Mulaprakriti (the precosmic root-substance) is a radiation of the Absolute abstract space, the unmanifested Logos (or Pre-cosmic Ideation) is a radiation of the Great Breath, while the "light of the Logos" (called Daiviprakriti) is Parabrahman (the Be-ness) radiating through the Logos.

This is "the highest trinity that we are capable of understanding" since the absolute triad "transcends the power of human conception and . . . is beyond the range and reach of thought"[6]).

Cosmic triad

The cosmic triad is regarded as the basis for the trinities of different religions, often represented in an anthropomorphic way.

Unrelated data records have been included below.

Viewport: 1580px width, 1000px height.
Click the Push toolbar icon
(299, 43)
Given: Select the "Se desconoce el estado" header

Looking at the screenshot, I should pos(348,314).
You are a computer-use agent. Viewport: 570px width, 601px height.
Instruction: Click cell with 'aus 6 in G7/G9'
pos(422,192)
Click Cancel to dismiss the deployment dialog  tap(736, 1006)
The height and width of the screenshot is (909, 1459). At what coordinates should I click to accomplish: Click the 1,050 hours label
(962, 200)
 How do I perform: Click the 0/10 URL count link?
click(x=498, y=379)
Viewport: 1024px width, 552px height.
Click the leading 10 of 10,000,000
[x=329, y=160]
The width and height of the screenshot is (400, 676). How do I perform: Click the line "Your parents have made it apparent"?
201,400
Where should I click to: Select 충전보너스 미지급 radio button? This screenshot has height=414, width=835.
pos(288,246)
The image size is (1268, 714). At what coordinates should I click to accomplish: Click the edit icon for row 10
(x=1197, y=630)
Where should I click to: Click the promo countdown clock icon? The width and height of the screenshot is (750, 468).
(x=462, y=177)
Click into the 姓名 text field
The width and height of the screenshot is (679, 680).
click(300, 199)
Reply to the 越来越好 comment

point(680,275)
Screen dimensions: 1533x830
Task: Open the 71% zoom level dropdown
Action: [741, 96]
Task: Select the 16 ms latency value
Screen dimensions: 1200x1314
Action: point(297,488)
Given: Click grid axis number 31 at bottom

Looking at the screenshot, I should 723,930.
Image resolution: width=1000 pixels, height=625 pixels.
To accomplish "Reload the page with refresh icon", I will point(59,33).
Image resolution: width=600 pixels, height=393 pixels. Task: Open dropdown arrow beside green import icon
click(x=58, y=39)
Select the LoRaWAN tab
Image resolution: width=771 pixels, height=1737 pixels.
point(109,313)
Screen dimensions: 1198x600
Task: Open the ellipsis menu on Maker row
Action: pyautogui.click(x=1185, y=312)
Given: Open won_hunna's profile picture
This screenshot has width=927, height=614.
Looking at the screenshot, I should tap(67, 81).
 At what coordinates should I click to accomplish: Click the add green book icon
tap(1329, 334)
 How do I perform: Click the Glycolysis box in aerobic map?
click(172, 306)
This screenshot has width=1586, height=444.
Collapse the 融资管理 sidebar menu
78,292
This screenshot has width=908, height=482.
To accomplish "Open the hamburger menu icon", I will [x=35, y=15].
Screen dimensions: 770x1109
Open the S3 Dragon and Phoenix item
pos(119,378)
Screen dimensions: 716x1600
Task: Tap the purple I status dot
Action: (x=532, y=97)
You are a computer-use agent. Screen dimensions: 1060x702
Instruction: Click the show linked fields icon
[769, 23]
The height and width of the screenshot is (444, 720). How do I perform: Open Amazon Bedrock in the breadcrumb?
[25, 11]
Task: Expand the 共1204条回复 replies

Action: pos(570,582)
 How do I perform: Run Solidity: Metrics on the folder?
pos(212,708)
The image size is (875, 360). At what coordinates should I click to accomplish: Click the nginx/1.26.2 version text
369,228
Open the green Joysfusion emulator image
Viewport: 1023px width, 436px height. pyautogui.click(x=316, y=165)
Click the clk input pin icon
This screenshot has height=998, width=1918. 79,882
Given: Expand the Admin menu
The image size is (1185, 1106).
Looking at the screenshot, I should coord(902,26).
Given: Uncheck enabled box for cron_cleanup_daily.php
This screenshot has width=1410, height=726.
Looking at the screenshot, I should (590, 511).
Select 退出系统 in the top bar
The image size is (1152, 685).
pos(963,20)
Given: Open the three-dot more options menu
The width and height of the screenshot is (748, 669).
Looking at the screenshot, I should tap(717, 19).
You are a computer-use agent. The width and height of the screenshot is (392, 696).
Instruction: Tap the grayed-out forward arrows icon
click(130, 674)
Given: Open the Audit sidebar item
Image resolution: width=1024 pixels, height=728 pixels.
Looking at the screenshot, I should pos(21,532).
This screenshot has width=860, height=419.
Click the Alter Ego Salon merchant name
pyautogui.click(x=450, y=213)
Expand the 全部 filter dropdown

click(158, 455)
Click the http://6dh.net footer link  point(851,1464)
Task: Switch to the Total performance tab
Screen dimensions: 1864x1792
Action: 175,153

In the Theosophical literature the cosmic (or manifested) triad consists of Cosmic Ideation, Cosmic Substance and Cosmic Energy (or Fohat), which are manifestations of the pre-cosmic Ideation, the pre-cosmic Substance, and the "light of the Logos" (or Daiviprakriti), respectively.

Human triad

The human Triad (sometimes called "higher triad" or "upper triad") is formed by the three higher principles, Atma, Buddhi and Manas, the fruition of the latter assimilated by the first two after every terrestrial life.[7] In other occasions, H. P. Blavatsky says that the triad corresponds to "Âtmâ-Buddhi and the “Envelope” which reflects their light, the three in one", the "envelope" referring to the auric egg.[8] This is the perennial individuality that reincarnates in different personalities.

Online resources

Articles

Notes

  1. Helena Petrovna Blavatsky, The Theosophical Glossary (Krotona, CA: Theosophical Publishing House, 1973), 333.
  2. Helena Petrovna Blavatsky, The Secret Doctrine vol. I, (Wheaton, IL: Theosophical Publishing House, 1993), 14.
  3. Helena Petrovna Blavatsky, The Secret Doctrine vol. I, (Wheaton, IL: Theosophical Publishing House, 1993), 15.
  4. Helena Petrovna Blavatsky, The Secret Doctrine vol. I, (Wheaton, IL: Theosophical Publishing House, 1993), 15.
  5. Tallapragada Subba Row, Notes on the Bhagavad Gita, (Pasadena, CA: Theosophical University Press, 1978), 21-22.
  6. Helena Petrovna Blavatsky, The Secret Doctrine vol. I, (Wheaton, IL: Theosophical Publishing House, 1993), 14.
  7. Helena Petrovna Blavatsky, The Secret Doctrine vol. I, (Wheaton, IL: Theosophical Publishing House, 1993), 237.
  8. Helena Petrovna Blavatsky, The Theosophical Glossary (Krotona, CA: Theosophical Publishing House, 1973), 338.